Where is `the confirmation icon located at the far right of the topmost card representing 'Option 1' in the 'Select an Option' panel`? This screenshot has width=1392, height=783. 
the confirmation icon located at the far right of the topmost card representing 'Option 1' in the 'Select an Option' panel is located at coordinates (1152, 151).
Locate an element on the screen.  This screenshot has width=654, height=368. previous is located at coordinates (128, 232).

-=-=-

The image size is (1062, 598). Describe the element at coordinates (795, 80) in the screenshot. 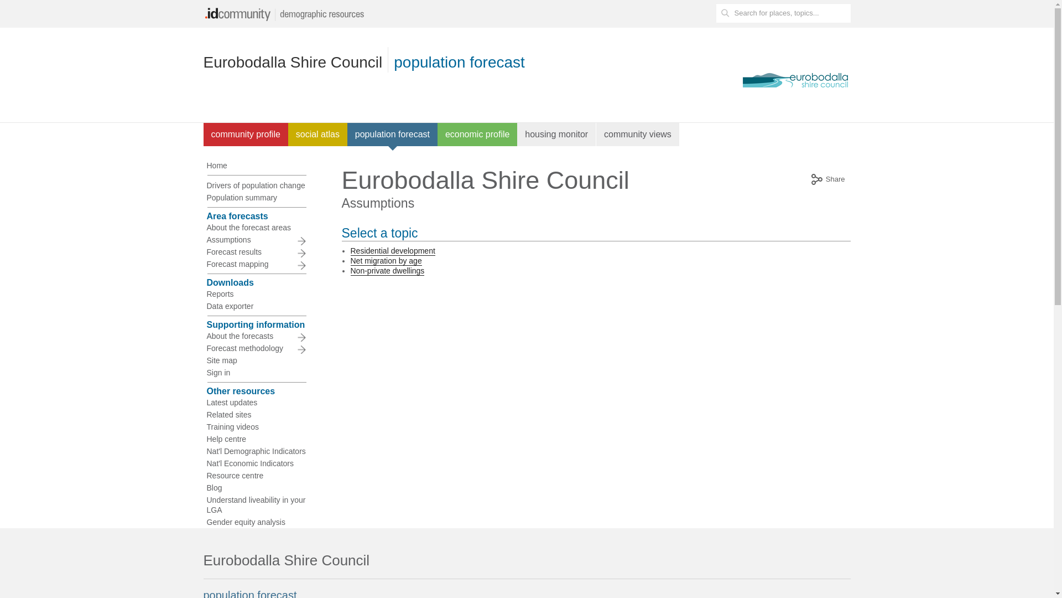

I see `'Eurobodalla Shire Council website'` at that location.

-=-=-

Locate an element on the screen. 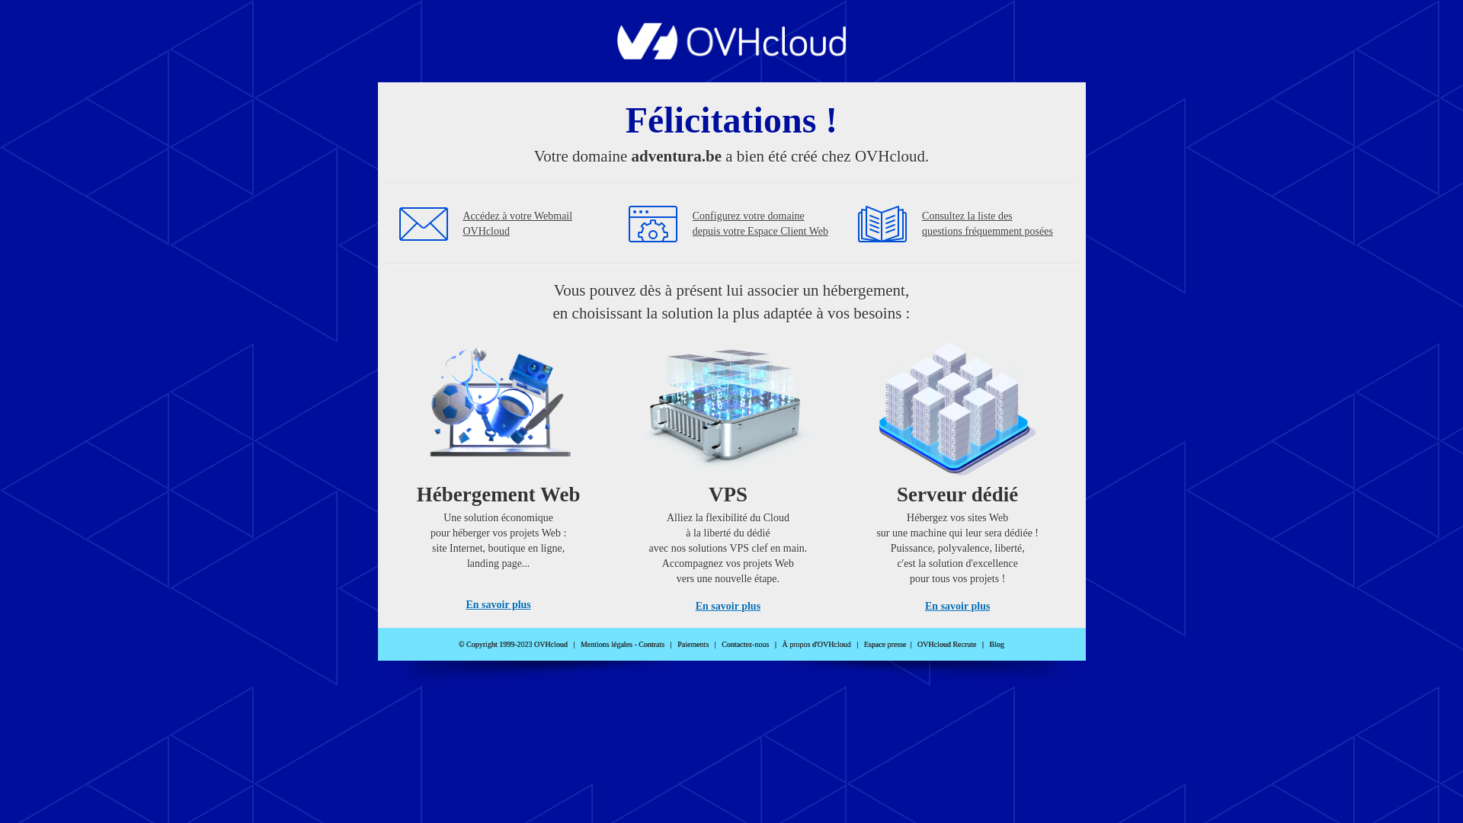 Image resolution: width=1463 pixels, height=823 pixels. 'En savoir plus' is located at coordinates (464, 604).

-=-=-

▸ **UIT TE VOEREN**
Selecteer in de vermeldingen hierboven elke regel waarin het woord "panel" voorkomt, en schrijf die regels over.

▸ **JUIST ANTWOORD**
Where is `the confirmation icon located at the far right of the topmost card representing 'Option 1' in the 'Select an Option' panel`? This screenshot has width=1392, height=783. 
the confirmation icon located at the far right of the topmost card representing 'Option 1' in the 'Select an Option' panel is located at coordinates (1152, 151).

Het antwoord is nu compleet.